Using sewing simulation, 3D modeling and laser-cutting [Nancy Yi Liang] makes custom dresses that fit like a glove. Her project documentation walks us through all the steps from the first sketch to the final garment.

After sketching the design on paper, the design process moves into the digital domain, where an accurate 3D model of the wearer is required. [Nancy] created hers with Make Human, a free software that creates to-size avatars of humans from tape-measured parameters. Using the professional garment modeling software MarvelousDesigner (which offers a 30 day trial version), she then created the actual layout. The software allows her to design the cutting patterns, and then also drapes the fabric around the human model in a 3D garment simulation to check the fit. The result are the cutting patterns and a 3D model of the garment.

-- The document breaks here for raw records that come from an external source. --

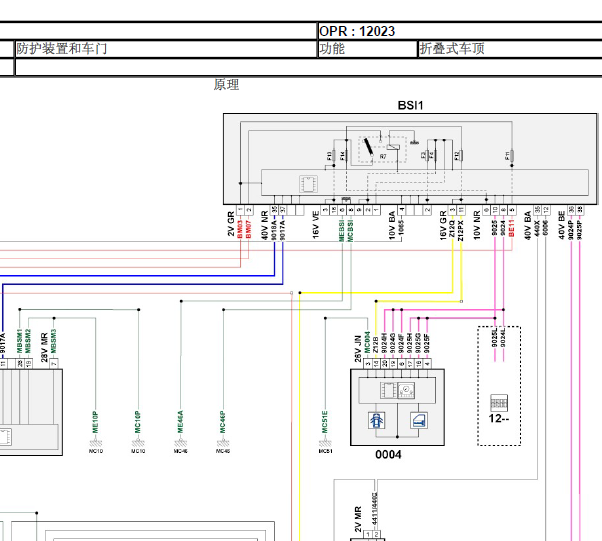The width and height of the screenshot is (602, 541).
Task: Select the chip icon inside BSI1
Action: (x=308, y=184)
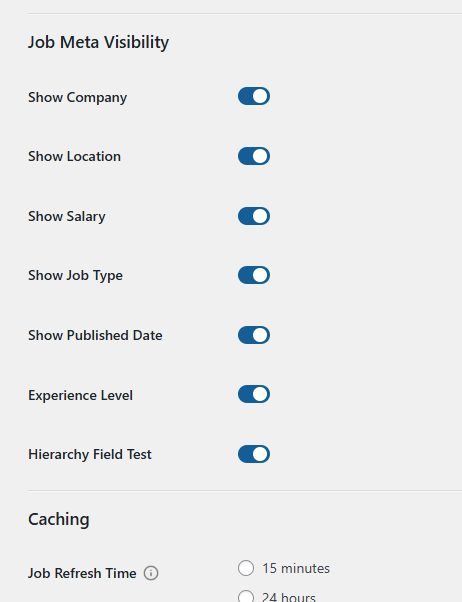Click the Experience Level label text
Screen dimensions: 462x602
click(80, 395)
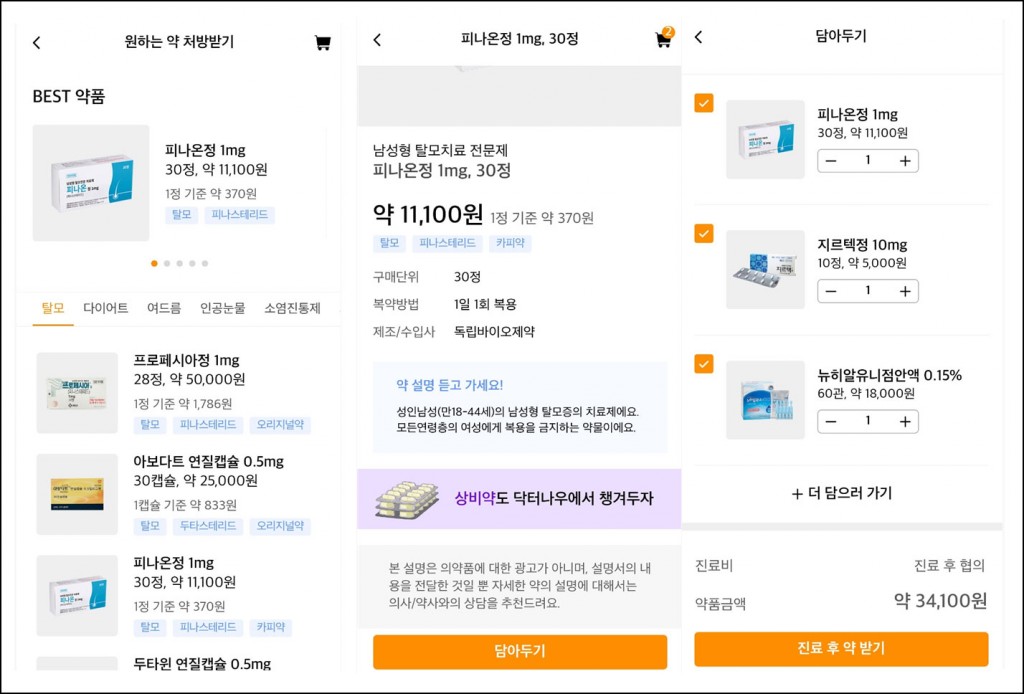Go back from 피나온정 1mg, 30정 page
Viewport: 1024px width, 694px height.
377,40
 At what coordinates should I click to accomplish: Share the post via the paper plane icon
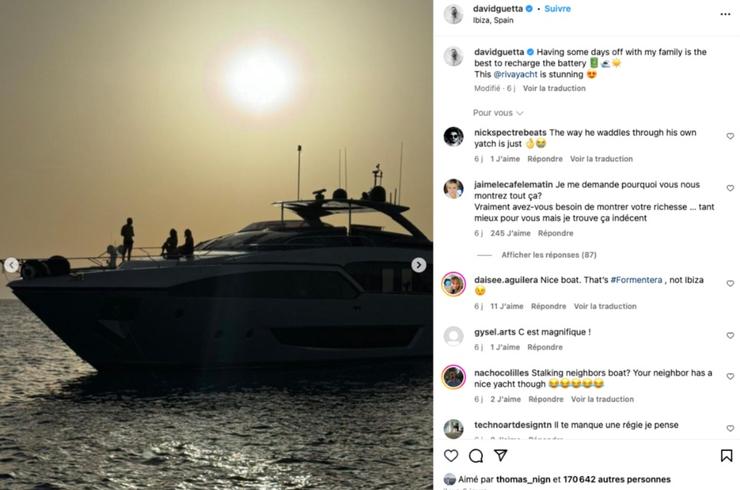tap(500, 456)
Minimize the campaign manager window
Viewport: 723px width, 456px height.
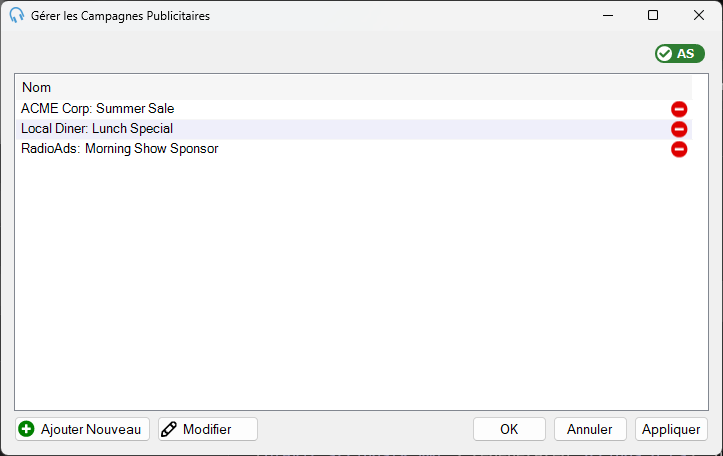click(x=608, y=15)
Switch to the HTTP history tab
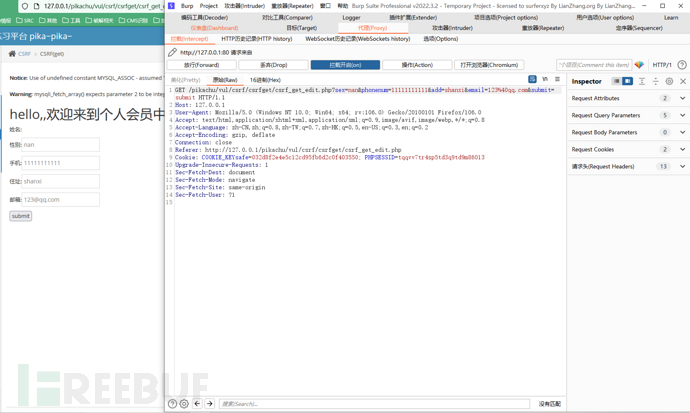Image resolution: width=690 pixels, height=413 pixels. [x=256, y=39]
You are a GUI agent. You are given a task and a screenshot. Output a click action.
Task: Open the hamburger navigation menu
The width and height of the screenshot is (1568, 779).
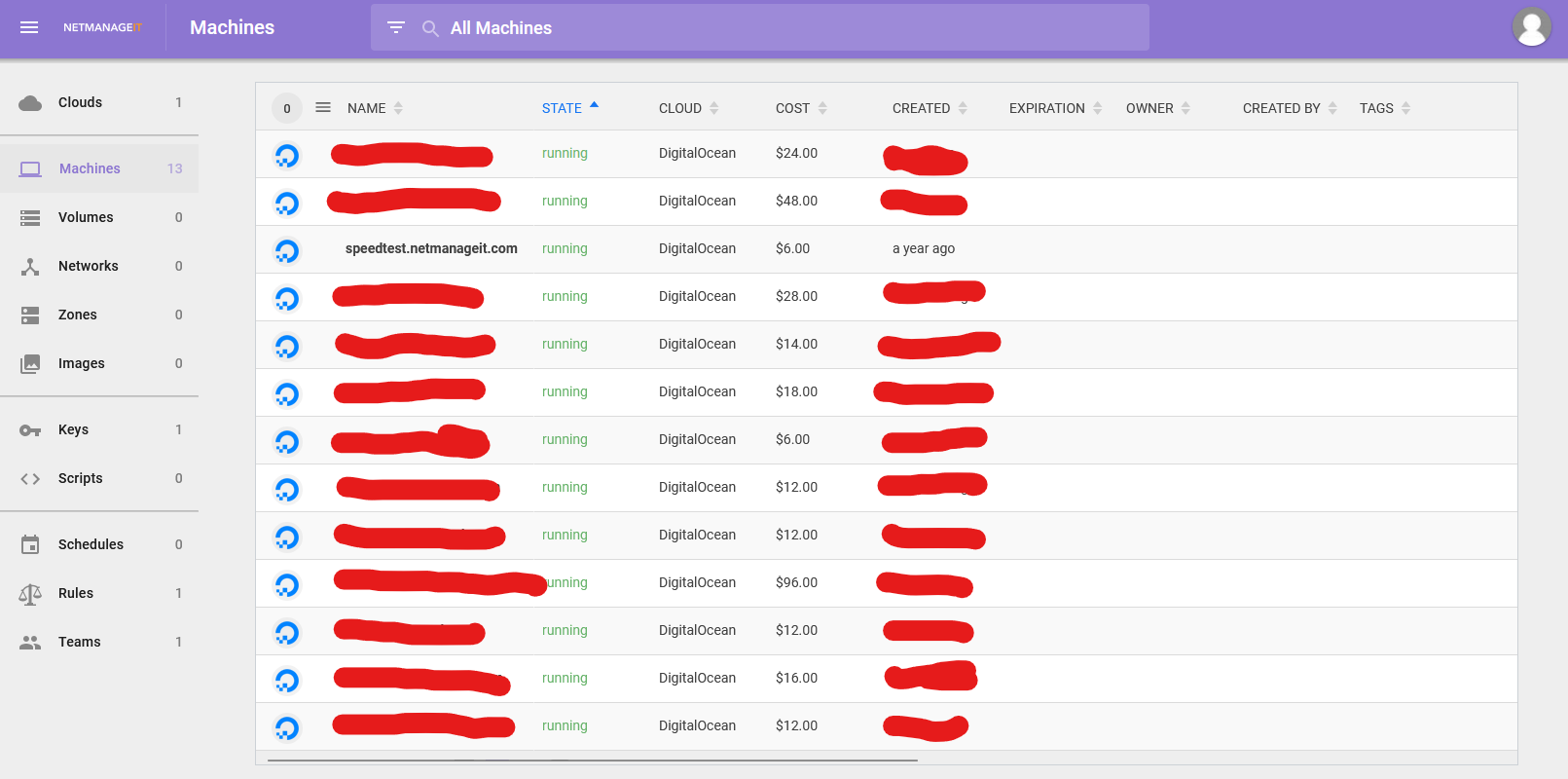(x=29, y=27)
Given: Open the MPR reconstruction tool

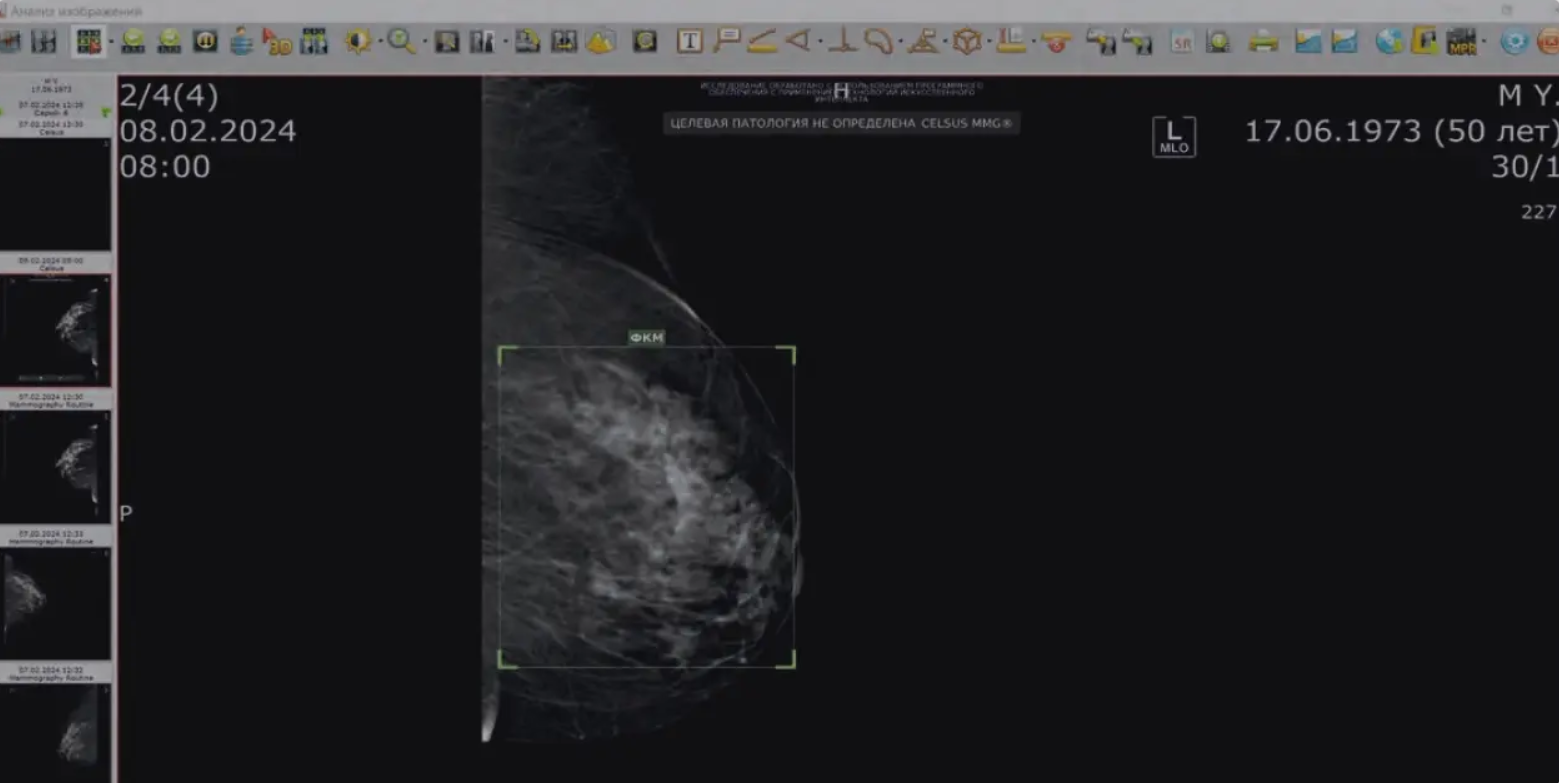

Through creative use of the online graph calculator Desmos, [Nancy] put together a mathematical design-pattern from inverse sinus functions, which she later mapped onto the previously exported 3D garment model in Blender. With everything aligned nicely, the cutting patterns could be prepared for laser-cutting in Inkscape. She got the shapes laser-cut from black and white fabric in her local makerspace, and after sewing the pieces together, [Nancy] could try on her creation. It’s great to see digital manufacturing techniques being used creatively in garment manufacturing. Check out the video below, where she presents her ArcSin dress!

Thanks to [Simon] for the tip!

25 thoughts on “Laser-Cut ArcSin Dress Is Wearable Math

      1. Hi, I’m the designer of the dress. There’s quite a few bespoke men’s shirt companies, not so many for women. Designing for women is harder and the styles are more varied, so I understand why.

  1. There is a researcher at NASA (sorry I can’t remember her name at the moment) who actually did do all the maths for close fitting space suits to ensure they were not going to restrict moment.

    1. Thanks! I think my next project might be a shirt. Still made for women though. You can make your own! I just started sewing not so long ago, and most of the software I used are free.

  2. Fit like a glove, huh? Didn’t it just get discussed here lately, about spun clothing.
    Hang, it’s a woman’s garment, not underwear. Seems that there is an additional layer of modeling to get the flow and grace of good design, not stiff ‘3D’ graphics. Go for it.